L’objectif était de présenter, à la fin de la résidence, l’avancée des répétitions de six scènes de “La Vie de Galilée”. Nos jeunes ont réussi, en seulement trois jours, à monter une pièce retraçant la vie tourmentée du savant italien.

  

Ci-dessous, un texte d’Amal Ayouch sur cette expérience :

Devoir avancer en trois jours sur la mise en scène d’un spectacle et avoir à montrer le troisième jour une présentation du travail n’a pas été une mince affaire.

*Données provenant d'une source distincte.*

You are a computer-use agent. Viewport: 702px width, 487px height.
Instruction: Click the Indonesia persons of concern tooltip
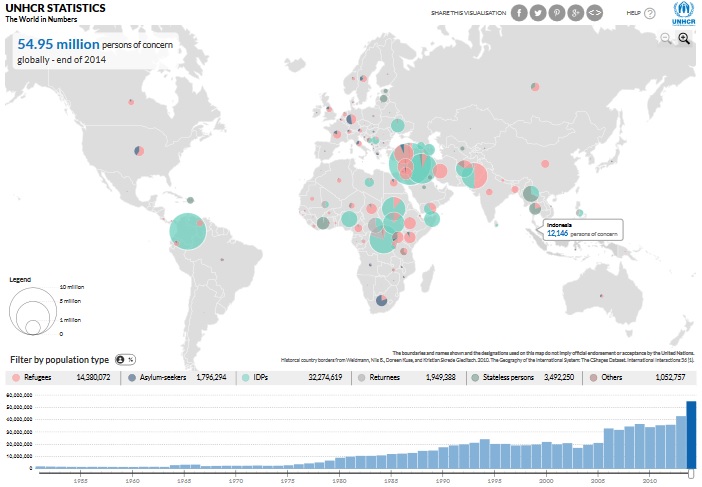(580, 230)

Arrivée mercredi matin vers 11h à Benguerir, je retrouve l’équipe dans une salle de l’université UM6P, il a vite fallu prendre la température de l’ambiance pour opérer au mieux. Après quelques échanges, je réalise que la semaine précédente de confinement a affecté bon nombre de participants, tant sur le plan moral, que sur le fait qu’ils n’ont pas pu se retrouver pour répéter.

La bonne nouvelle, c’est que trois participants au programme MAHIR se sont joints à l’équipe, la moins bonne nouvelle, c’est que presque tous les camarades qui ne font pas partie de la troupe ont quitté Benguerir pour des stages ou autres. Nous ne pourrons donc pas compter sur leur soutien pour nous assister dans des tâches autour de la pièce, telles que nous aider dans les décors, costumes… Nous avons donc pour mission de tout faire.

Je décide de commencer par les dernières scènes que nous n’avons pratiquement jamais travaillées, puis de passer rapidement en revue toutes les scènes, pour donner à l’équipe une vision de l’ensemble de la pièce. Il manque des personnages qui ne sont pas encore arrivés, on met des remplaçants en espérant qu’ils arriveront vite… En fin de journée, pour motiver les jeunes et les inciter à se projeter dans un spectacle tout en prenant du plaisir, je les invite à réfléchir aux costumes. Chacun ramène des propositions pour son personnage et aussi des propositions pour les autres. Puis nous nous rendons au souk de Benguerir où nous effectuons quelques emplettes. L’ambiance est meilleure.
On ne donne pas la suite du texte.